Crash

When the light turned green I took my foot off the brakes, put it on the gas, and started across the intersection. Jillian and Lillian screamed and I looked toward them. Just beyond them, through the car windows I saw blinding lights, getting brighter, rapidly getting closer. Between the lights was a wall of chrome. Beneath the lights were large black tires.

There was no noise. No sound of brakes. No screeching of tires. Just a wall of chrome, lights, and tires. Everything moved in slow motion as the lights, chrome and tires collided with the side of the car.

My daughter, Lillian, was in the back seat. The window beside her exploded, tiny shards of glass fired from a cannon, cut her face to ribbons. I watched parts of the door lurched toward her, its smooth surface became jagged, plastic and fiberglass cracked, splintered. Metal edges cut through the plastic, then tore into her.

Jillian, my wife, was next to me. She stared at the lights, and blur of metal outside. When the side of the car imploded, her head collided with the window, the glass shattered. Her face, the glass and the wall of chrome tried to occupy the same space. The chrome won, her face was gone. Her neck bent at a right angle, an impossible angle, and inches shorter than it had been a heartbeat before.

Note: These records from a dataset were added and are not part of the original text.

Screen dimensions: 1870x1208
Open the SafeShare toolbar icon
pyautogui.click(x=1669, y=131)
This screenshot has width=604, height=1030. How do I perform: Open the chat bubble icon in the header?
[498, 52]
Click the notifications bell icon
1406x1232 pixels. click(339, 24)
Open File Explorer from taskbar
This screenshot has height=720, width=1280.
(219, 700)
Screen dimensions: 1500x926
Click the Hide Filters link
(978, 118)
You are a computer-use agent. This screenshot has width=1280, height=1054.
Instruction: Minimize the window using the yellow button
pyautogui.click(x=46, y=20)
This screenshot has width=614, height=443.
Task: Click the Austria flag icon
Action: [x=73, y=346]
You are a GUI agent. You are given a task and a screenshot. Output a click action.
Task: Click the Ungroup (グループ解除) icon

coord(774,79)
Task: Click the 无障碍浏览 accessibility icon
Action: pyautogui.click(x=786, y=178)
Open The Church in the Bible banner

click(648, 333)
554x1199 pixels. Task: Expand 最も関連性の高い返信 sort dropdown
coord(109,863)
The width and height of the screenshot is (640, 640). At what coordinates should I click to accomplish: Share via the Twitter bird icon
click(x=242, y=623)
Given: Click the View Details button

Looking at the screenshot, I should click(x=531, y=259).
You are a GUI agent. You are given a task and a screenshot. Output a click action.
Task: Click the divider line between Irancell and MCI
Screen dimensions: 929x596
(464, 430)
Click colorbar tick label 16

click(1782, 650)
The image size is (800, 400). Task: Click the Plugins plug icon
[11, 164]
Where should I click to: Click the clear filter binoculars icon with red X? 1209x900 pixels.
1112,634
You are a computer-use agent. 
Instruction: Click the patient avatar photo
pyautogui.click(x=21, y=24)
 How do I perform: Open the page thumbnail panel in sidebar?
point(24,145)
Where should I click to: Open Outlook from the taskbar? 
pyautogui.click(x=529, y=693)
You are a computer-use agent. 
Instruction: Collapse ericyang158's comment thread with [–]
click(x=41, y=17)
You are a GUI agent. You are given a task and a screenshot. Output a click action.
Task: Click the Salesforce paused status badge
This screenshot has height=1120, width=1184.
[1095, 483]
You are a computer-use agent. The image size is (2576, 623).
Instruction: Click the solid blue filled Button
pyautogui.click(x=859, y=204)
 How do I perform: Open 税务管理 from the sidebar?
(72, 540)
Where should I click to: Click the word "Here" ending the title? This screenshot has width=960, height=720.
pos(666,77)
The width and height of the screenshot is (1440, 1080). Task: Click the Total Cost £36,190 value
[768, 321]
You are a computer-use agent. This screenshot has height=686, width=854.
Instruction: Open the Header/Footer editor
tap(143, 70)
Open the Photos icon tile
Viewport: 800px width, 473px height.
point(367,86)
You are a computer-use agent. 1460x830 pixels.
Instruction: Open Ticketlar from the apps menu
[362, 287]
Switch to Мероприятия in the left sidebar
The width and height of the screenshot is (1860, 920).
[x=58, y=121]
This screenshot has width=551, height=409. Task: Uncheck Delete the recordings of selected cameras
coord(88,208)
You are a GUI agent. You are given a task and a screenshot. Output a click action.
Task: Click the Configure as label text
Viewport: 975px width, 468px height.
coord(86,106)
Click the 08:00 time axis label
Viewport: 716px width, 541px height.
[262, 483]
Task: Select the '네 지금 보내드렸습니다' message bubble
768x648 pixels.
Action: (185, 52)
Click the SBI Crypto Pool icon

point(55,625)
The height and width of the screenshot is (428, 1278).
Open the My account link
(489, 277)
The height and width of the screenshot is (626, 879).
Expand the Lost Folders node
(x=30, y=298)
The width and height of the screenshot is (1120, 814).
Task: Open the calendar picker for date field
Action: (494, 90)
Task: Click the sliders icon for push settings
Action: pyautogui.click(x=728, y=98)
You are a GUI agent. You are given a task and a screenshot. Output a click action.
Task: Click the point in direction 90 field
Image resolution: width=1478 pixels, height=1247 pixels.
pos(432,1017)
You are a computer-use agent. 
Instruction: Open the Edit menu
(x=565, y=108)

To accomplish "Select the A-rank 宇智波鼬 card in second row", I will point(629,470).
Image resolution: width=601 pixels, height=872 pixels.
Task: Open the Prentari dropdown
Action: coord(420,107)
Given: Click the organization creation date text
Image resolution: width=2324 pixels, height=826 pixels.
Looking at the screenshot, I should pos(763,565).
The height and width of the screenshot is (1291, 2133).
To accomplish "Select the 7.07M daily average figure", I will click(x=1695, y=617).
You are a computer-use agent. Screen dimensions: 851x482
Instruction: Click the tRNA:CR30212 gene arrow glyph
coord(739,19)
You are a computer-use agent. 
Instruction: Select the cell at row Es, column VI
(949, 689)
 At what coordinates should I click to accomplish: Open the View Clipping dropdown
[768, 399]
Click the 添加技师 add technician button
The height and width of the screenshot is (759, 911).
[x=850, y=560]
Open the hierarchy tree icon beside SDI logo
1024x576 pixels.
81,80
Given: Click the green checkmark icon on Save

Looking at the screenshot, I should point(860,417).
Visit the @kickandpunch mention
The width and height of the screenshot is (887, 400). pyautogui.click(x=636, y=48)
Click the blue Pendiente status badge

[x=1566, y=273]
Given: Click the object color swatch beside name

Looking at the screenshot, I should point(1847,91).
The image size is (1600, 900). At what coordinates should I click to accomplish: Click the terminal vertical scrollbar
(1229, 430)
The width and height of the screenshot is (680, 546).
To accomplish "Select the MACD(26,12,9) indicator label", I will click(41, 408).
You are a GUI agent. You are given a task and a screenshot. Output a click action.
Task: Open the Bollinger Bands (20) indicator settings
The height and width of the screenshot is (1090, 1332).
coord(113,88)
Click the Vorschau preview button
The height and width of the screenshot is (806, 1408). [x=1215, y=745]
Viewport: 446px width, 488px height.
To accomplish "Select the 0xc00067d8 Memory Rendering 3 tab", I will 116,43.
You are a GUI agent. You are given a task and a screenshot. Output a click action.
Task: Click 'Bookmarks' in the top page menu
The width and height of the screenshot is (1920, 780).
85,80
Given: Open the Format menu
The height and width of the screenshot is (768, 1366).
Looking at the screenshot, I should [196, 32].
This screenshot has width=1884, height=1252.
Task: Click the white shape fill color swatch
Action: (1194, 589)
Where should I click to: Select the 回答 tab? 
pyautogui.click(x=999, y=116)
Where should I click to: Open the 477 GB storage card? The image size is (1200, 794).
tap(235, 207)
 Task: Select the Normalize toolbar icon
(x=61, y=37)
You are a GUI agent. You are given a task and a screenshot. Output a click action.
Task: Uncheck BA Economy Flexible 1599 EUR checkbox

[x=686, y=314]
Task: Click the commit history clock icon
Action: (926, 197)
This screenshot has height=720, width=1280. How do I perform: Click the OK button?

Glass was everywhere. It filled the air. Little needles stabbed me, my face, my shoulders, my arms. Everything turned red. I couldn’t see. I tried to call their names, Jillian and Lillian. I screamed their names, but there was no sound. I screamed their names again, and again. I couldn’t hear my screams. I couldn’t hear them. Everything turned red. And silent. Deathly quiet. It was a silence I’d never heard. No sound. No sound of any kind. No sound at all.

And then the red faded to black.

Calm.

Peaceful.

Empty.

Black.


It’s April 3nd, the third day of the 2015 A to Z Challenge. This is the third of 26 pieces I’m writing in April. Today, the letter C. Tomorrow, the letter D. We get Sundays off. Tonight, something different. A clip from my Work In Progress, a work I call Heartsong. I hope you like it. Tune in tomorrow and we’ll both find out what I’m writing for the letter D.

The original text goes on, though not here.